Start of RECORD EXCERPTS

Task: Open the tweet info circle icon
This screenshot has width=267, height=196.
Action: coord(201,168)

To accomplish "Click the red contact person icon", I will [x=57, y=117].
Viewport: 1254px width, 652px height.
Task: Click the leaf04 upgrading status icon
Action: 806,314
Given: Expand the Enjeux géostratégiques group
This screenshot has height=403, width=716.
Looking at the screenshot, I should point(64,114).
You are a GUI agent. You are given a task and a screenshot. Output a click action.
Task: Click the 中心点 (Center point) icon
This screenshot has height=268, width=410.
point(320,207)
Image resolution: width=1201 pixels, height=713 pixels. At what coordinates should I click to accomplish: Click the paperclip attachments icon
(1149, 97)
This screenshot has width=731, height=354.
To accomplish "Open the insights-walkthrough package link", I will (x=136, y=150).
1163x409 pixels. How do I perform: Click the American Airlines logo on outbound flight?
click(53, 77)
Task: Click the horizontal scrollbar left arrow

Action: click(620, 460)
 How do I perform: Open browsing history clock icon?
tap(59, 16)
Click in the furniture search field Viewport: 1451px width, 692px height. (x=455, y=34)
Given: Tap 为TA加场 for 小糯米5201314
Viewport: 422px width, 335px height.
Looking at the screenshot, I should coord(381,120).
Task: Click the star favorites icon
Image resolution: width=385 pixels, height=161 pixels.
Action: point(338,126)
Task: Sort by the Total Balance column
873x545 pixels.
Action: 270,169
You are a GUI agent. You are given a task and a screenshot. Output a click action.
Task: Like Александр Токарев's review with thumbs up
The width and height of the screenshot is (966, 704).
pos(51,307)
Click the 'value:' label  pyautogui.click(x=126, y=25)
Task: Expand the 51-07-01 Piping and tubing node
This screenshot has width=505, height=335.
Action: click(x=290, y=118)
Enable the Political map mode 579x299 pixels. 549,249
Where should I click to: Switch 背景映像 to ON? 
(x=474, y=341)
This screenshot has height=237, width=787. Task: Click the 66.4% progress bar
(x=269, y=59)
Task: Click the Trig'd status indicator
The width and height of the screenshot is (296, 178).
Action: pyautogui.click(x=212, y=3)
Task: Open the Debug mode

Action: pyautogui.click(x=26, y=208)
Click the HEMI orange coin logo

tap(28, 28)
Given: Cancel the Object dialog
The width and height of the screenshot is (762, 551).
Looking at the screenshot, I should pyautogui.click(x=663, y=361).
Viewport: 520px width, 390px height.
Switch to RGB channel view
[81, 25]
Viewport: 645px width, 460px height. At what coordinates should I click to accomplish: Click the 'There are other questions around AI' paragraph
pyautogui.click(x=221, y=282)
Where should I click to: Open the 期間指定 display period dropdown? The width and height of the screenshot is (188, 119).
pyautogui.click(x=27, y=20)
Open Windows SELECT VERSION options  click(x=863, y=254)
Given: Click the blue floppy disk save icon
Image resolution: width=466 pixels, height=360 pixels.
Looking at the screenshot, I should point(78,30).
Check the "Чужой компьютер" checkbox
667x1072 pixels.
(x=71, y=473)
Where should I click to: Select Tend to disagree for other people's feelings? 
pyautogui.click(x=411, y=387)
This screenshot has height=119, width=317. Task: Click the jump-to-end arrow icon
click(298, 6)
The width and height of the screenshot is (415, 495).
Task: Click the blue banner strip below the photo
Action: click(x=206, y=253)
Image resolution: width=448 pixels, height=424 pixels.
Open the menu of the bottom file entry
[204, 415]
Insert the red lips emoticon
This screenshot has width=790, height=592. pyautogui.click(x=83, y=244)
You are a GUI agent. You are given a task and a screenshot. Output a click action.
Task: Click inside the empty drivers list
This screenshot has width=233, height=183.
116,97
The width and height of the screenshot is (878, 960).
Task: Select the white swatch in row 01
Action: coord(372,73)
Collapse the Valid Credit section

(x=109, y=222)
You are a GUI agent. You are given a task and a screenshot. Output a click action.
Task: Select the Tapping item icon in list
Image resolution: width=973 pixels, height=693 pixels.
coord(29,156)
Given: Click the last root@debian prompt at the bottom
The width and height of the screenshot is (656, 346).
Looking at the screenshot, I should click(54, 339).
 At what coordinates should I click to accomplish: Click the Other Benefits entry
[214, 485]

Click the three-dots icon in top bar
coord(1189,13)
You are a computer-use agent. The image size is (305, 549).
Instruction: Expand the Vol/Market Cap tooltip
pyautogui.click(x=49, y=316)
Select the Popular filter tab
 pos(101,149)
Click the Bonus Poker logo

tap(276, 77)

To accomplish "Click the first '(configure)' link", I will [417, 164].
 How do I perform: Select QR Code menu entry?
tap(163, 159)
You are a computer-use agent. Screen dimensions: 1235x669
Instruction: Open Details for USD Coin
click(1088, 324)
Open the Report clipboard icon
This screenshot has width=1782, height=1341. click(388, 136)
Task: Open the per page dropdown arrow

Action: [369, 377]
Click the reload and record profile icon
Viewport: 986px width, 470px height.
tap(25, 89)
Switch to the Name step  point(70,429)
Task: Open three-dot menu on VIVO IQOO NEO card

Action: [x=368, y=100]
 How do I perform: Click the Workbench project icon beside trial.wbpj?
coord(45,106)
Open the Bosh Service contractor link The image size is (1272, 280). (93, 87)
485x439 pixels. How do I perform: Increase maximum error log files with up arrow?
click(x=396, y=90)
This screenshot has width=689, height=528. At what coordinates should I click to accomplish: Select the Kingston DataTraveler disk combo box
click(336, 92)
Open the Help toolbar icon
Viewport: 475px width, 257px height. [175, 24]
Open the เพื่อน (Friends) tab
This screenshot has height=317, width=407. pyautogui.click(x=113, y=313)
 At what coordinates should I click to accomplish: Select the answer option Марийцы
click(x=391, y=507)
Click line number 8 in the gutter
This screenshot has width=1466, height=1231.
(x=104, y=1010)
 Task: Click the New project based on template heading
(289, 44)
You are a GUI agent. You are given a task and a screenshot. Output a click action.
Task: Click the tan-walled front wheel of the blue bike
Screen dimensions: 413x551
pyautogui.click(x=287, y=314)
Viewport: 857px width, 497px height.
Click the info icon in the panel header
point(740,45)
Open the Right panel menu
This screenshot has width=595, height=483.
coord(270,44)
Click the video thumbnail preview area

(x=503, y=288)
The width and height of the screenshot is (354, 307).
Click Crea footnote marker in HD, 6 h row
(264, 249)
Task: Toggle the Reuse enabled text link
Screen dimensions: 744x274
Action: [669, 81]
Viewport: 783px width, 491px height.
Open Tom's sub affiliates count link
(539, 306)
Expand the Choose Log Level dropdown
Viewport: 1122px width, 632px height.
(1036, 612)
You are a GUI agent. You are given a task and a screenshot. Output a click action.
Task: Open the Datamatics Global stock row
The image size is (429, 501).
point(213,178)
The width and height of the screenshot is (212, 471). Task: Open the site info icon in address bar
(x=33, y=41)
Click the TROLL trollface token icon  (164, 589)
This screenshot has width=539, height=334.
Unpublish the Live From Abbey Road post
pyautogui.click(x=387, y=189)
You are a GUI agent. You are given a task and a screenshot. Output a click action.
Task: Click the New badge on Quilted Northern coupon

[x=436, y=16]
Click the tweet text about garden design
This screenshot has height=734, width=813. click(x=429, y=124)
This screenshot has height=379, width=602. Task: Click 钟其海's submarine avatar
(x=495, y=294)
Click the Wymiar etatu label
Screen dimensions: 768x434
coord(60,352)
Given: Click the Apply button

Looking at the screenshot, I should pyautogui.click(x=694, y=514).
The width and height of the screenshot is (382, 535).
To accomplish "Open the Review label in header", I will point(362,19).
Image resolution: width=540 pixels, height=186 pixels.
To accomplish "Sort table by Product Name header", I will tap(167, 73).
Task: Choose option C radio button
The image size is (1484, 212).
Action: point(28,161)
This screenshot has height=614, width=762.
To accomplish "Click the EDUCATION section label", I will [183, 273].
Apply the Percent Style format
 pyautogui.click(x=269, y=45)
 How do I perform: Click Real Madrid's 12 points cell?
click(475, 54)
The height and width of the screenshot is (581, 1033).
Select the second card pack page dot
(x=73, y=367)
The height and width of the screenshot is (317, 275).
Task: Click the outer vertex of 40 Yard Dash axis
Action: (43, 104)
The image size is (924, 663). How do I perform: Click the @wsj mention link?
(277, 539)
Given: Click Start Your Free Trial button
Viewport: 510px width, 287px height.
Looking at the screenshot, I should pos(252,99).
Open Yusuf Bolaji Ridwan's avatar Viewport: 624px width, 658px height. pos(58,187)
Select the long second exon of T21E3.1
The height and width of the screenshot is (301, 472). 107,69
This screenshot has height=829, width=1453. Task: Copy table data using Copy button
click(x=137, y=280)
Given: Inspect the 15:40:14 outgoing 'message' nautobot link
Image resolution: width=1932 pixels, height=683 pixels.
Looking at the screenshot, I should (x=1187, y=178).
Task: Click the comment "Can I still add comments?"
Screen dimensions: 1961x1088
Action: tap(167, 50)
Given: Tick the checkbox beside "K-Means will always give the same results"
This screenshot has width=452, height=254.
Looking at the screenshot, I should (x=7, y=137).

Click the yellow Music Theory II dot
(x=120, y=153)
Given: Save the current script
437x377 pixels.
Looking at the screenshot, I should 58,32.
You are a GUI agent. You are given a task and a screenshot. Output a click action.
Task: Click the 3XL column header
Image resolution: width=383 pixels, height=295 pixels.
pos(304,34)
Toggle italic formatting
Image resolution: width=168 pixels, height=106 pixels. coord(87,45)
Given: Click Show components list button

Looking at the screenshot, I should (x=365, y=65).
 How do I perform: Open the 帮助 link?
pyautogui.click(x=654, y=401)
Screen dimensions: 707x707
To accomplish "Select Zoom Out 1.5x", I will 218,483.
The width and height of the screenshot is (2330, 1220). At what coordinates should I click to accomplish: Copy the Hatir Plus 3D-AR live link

End of RECORD EXCERPTS

§ **PROBLEM TO WORK ON**: Reproduce word for word the material above, beginning with the line that contains "How do I perform: Open browsing" and ending with the line that contains "Task: Click the star favorites icon".

§ **OUTPUT OF THE TASK**:
 How do I perform: Open browsing history clock icon?
tap(59, 16)
Click in the furniture search field Viewport: 1451px width, 692px height. (x=455, y=34)
Given: Tap 为TA加场 for 小糯米5201314
Viewport: 422px width, 335px height.
Looking at the screenshot, I should coord(381,120).
Task: Click the star favorites icon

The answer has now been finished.